Maryland state Delaware Nino Mangione, a Republican who has worked with the Italian American group to find the statue a new home after it was pulled from the harbor, also confirmed the plans for the statue, which were first reported earlier Wednesday by The Washington Post.
The White House declined to comment to the AP on plans for the statue but reaffirmed Trump’s affinity for Columbus, whose legacy has shifted as historians and educators amplify how white European figures and their descendants treated Native Americans and enslaved Africans to develop the New World.
“In this White House, Christopher Columbus is a hero,” said Trump spokesman David Ingle. “And he will continue to be honored as such by President Trump.”
Trump wants to put his own stamp on American history ahead of big anniversary celebration
For Pica and his group, the statue’s Washington placement would celebrate a famous Italian who holds iconic status among Italian Americans. For Trump, it would be another move to reshape the telling of US history as the nation marks the 250th anniversary of the signing of the Declaration of Independence.
Trump endorses a traditional view of Columbus as leader of the 1492 mission that marked the unofficial beginning of European colonization in the Americas and the development of the modern economic and political order. But in recent years, Columbus also been recognized as a primary example of Western Europe’s conquest of the New World, its resources and its native people.
The statue now headed to Washington is a replica of one toppled by protesters on July 4, 2020, and thrown into Baltimore’s Inner Harbor after anger boiled over following the death of George Floyd at the hands of police. It was one of many statues of Columbus that were vandalized around the same time, with protesters saying the Italian explorer was responsible for the genocide and exploitation of native peoples in the Americas.
“I was there when we got it out of the harbor,” Mangione said, adding that artist Will Hemsley used parts of the old statue, first unveiled during Ronald Reagan’s presidency, “to build and restore a beautiful, brand new statue.”

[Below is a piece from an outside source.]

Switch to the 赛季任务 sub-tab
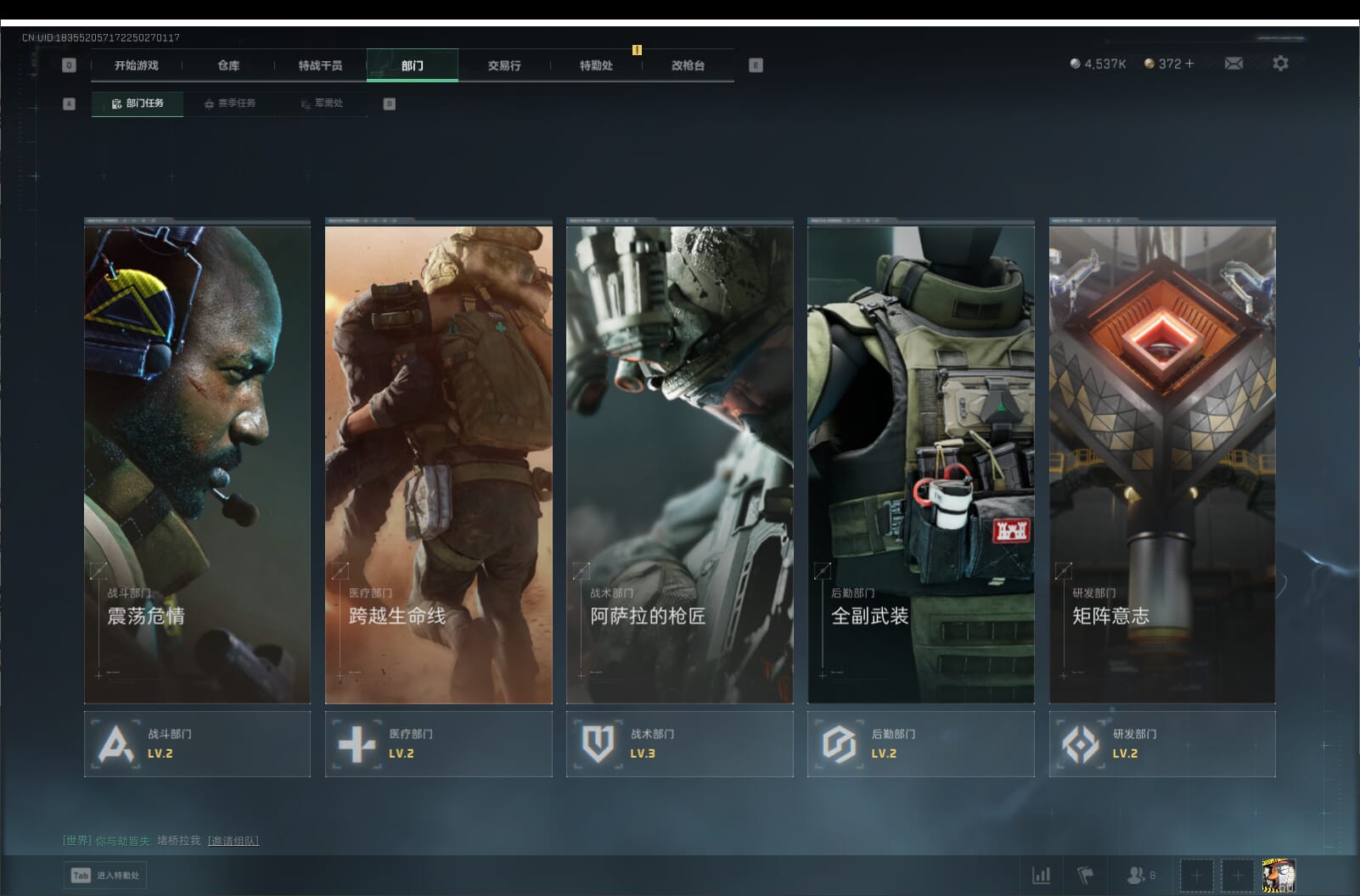1360x896 pixels. tap(230, 104)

In recent years, some individuals, institutions and government entities have displaced Columbus Day with recognition of Indigenous Peoples Day. President Joe Biden in 2021 became the first US president to mark Indigenous Peoples Day with a proclamation.

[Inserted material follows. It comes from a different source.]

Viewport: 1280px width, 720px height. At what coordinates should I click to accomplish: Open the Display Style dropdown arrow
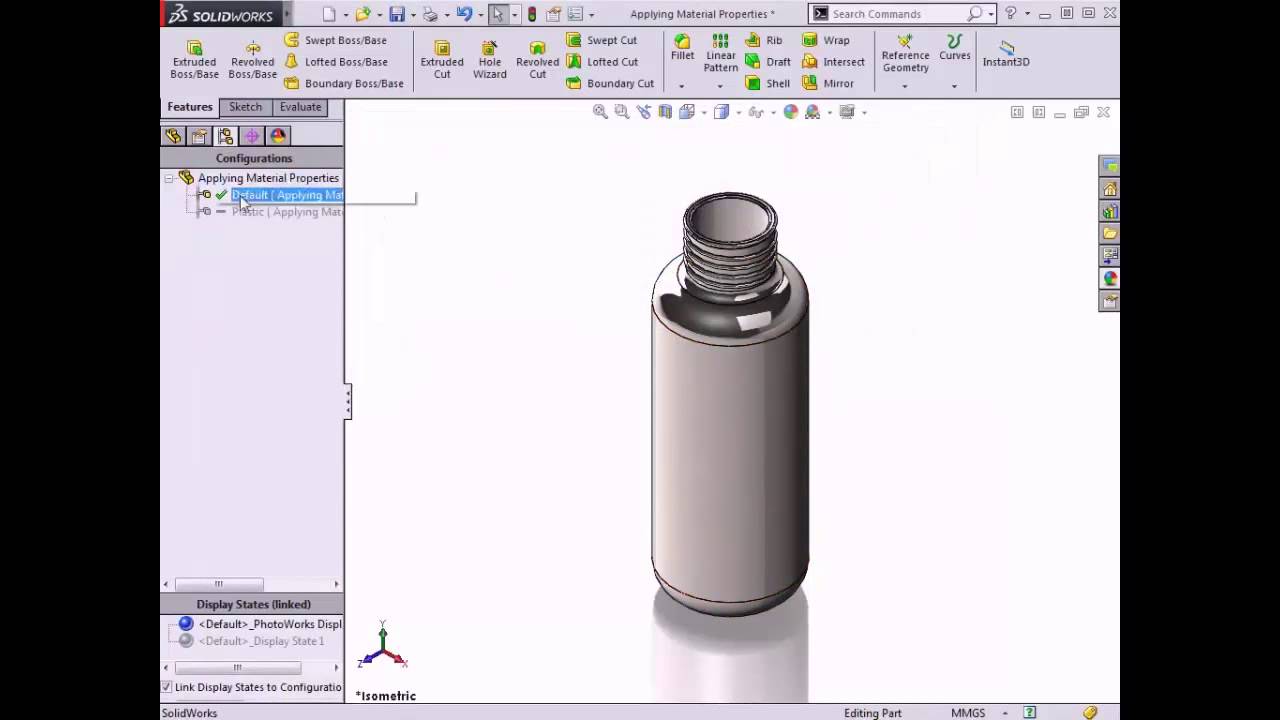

The statue may not be permanent
Pica emphasized that his group is lending the statue and would reclaim it if a future administration wanted it taken down.
Trump dismisses the shift on Columbus as “left-wing arsonists” bending history and twisting Americans’ collective memory. “I’m bringing Columbus Day back from the ashes.,” he declared last April. Echoing his 2024 campaign rhetoric, he complained that “Democrats did everything possible to destroy Christopher Columbus, his reputation, and all of the Italians that love him so much.”
Trump issued a Columbus Day proclamation last October and ignored Indigenous Peoples Day. He praised Columbus as “the original American hero, a giant of Western civilization, and one of the most gallant and visionary men to ever walk the face of the earth.”
That tribute reflected Trump’s broader take on history. Last spring, he signed an executive order titled “Restoring Truth and Sanity to American History,” which bemoaned “a concerted and widespread effort to rewrite our Nation’s history” in a way that misrepresents the US “as inherently racist, sexist, oppressive, or otherwise irredeemably flawed.”
Since the order, the administration has demanded a comprehensive review of exhibits across all Smithsonian museums and pushed Executive Branch agencies and state and local entities — especially colleges, universities and schools — that receive federal funding to roll back their diversity initiatives.